Die Vorteile der Versicherung gegen Hochwasser

Versicherungsschutz bei Hochwasser
Land unter – Wasser ist eingedrungen: Für Schäden an den Gebäuden tritt in der Regel die Gebäudeversicherung oder die Wohngebäudeversicherung ein. Für den Versicherungsschutz bei Hochwasser sollte  zum Versicherungsvertrag eine Elementarschadenversicherung bzw. Elementarschadenzusatzversicherung bestehen. Hiermit werden auch Schäden abgedeckt, welche durch das Einwirken der Natur entstehen. Symbolfoto: viczast / Bigstock

Die Überschwemmungen der letzten Jahre haben auf die enormen Gefahren von Hochwasser hingewiesen. Die Betroffenen vergangener Überschwemmungen haben bereits festgestellt, wie wichtig eine Hochwasserversicherung sein kann. Die Hausbesitzer, die rechtzeitig eine entsprechende Elementarschadenversicherung abgeschlossen haben, mussten den finanziellen Schaden nicht fürchten, da die Versicherung für die entstandenen Schäden aufgekommen ist. Aufgrund der immer größeren Gefahr, die von Hochwasser ausgeht, haben viele Versicherungsunternehmen ihre Hochwasserversicherung bereits aus dem Programm genommen. Darum ist es wichtig, sich so früh wie möglich für eine Elementarschadenversicherung zu entscheiden. Wenn die Police einmal abgeschlossen wurde, läuft der Versicherungsschutz bis zu einem möglichen Schadensfall weiter.

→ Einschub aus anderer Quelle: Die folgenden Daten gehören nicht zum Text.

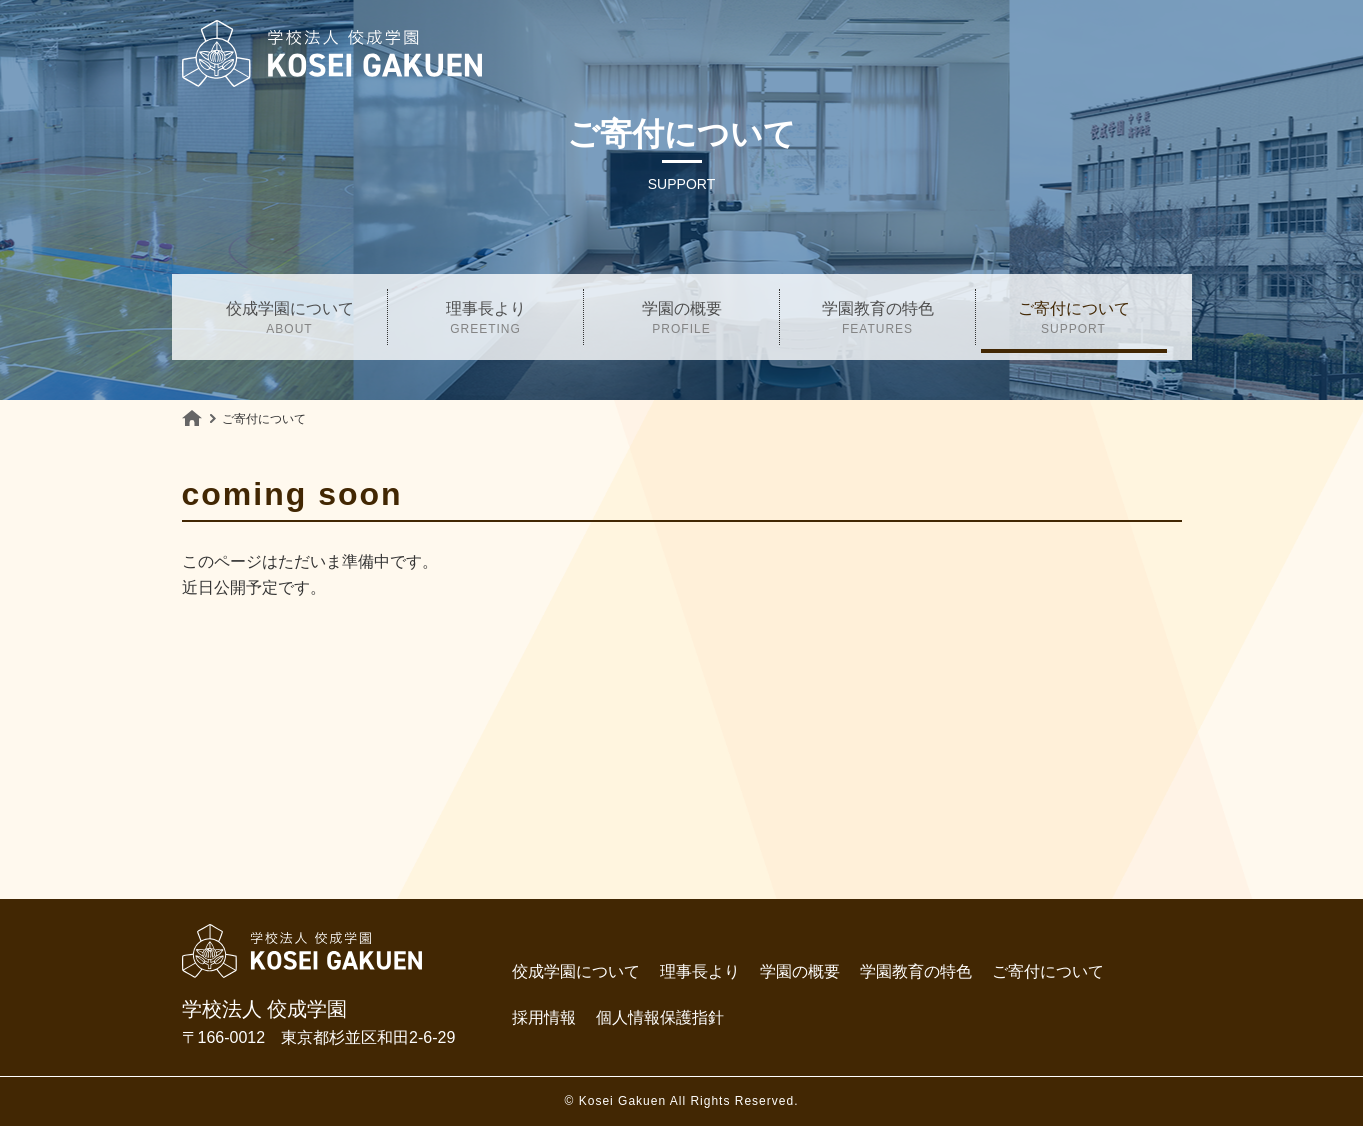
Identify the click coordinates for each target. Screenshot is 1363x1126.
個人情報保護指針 (660, 1017)
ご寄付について (1074, 320)
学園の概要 (682, 320)
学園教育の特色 (878, 320)
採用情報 (544, 1017)
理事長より (486, 320)
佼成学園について (290, 320)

Wer sollte eine entsprechende Versicherung abschließen?

Heutzutage raten viele Versicherungsexperten fast jedem Hausbesitzer, eine zusätzliche Elementarschadenversicherung zu vereinbaren. Dies war bis vor wenigen Jahren noch komplett anders. Damals sollten nur Eigentümer, die in ausgewiesenen Hochwasserregionen an den Ufern der großen Flüsse wie Donau, Elbe oder Rhein wohnten, einen solchen Vertrag abschließen. Die letzten Jahre haben allerdings gezeigt, dass auch kleinere Flüsse und Bäche zu einer ernstzunehmenden Gefahr werden. Deshalb rät man inzwischen jedem Hausbesitzer, der in der Nähe eines Gewässers wohnt, zu einer Hochwasserversicherung. Da eine Elementarschadenversicherung auch Schäden durch Schneedruck, Lawinen und Erdbeben bietet, sollte also jeder Hausbesitzer diese in seinen Versicherungsvertrag aufnehmen. Trotz der immensen Gefahren sind nur die wenigsten Gebäude in Deutschland nicht gegen Hochwasser versicherbar. Vor dem Abschluss der Versicherung wird das betreffende Gebäude hinsichtlich der Hochwassergefährdung bewertet. Je größer die Risikoeinschätzung des Gebäudes ist, desto höher berechnet sich der Versicherungsbeitrag.